Créame cuando le digo, entonces, que quisiera estar imitándolo, señor Rulfo, ya sé que a sus personajes tampoco les era fácil hablar y mucho menos reír; lamentablemente esta es una historia “deveritas”, como dicen en su país. Mi abuelo no tuvo suerte distinta que para fracasar.

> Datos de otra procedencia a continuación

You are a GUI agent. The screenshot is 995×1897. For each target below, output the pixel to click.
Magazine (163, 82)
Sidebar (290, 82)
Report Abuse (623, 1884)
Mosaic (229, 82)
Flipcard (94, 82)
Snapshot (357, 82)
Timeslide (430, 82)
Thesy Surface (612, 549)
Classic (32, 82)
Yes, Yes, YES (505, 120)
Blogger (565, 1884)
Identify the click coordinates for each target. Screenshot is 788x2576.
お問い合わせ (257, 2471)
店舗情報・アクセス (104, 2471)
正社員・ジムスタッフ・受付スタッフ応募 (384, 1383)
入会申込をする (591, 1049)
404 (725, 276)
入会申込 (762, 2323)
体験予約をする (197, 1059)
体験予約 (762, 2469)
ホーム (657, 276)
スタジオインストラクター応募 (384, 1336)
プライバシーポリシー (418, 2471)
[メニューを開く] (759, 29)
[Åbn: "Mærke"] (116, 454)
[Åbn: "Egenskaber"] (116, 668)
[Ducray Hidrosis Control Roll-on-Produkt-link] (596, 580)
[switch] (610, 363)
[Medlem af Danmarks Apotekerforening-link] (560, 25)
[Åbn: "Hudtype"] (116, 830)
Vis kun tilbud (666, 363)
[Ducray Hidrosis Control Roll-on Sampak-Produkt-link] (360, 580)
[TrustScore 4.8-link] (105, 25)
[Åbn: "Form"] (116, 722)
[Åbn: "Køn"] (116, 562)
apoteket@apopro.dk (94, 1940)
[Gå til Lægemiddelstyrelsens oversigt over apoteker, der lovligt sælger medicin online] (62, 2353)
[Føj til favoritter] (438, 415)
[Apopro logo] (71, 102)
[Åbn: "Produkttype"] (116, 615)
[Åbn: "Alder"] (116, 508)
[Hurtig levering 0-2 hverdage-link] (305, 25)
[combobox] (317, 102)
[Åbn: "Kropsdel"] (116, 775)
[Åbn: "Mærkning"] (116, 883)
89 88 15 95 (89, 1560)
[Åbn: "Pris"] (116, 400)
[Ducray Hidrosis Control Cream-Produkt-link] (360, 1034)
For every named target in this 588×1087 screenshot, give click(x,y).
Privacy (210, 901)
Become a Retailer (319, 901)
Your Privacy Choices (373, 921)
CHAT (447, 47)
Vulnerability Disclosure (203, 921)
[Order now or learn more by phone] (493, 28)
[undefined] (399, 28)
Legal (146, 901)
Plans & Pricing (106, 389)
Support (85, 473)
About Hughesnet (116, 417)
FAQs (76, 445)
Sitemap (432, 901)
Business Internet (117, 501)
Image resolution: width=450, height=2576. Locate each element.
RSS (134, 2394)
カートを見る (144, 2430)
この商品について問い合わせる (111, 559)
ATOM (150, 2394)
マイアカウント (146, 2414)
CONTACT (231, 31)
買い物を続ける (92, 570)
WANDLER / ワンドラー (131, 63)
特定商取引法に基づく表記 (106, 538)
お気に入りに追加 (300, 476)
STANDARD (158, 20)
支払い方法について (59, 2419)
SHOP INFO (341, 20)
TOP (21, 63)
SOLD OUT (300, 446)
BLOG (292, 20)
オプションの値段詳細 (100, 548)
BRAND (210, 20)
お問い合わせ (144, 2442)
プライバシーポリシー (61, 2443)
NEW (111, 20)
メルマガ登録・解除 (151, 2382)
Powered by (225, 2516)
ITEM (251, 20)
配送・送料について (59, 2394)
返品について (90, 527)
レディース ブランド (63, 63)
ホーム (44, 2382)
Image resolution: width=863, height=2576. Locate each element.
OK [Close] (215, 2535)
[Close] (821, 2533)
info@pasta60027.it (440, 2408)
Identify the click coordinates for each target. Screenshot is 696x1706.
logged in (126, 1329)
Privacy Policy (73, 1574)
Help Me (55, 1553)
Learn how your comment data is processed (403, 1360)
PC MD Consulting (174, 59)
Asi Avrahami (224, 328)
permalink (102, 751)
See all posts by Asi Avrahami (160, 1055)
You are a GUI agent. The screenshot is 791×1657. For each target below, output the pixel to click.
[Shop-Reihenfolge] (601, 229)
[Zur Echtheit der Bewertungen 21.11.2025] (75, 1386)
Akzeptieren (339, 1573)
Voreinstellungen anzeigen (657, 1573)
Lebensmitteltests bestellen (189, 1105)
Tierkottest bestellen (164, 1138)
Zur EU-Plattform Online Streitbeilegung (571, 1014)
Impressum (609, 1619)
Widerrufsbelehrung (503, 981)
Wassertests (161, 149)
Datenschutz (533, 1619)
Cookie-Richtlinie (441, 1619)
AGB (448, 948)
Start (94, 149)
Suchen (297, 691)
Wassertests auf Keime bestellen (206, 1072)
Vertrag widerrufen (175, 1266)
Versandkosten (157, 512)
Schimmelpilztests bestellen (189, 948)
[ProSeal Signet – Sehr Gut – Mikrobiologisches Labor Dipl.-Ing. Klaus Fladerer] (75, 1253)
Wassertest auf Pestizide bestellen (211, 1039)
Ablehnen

Del mármol y del oro no supimos más.

Tal vez nosotros también fracasamos ¿sabe? Fracasamos por ser una familia de aguas tibias. ¿No cree usted que en el día de la muerte merece uno al menos ser profundamente amado o despreciado? Sin duda alguna, nosotros no estuvimos a la altura del viejo del que usted habría sacado tanto provecho para sus cuentos.

Sé que en sus refunfuñeos y vacilaciones había historias. ¡Ahhh! Pero para qué le voy a decir que si no estuviera muerto le preguntaría sobre su vida. No, no lo haría señor Rulfo. No puedo mentirle a usted porque esto no es como la literatura, esta es mi vida Señor, y aquí no caben las mentiras. Si mi abuelo estuviera vivo no le preguntaría nada.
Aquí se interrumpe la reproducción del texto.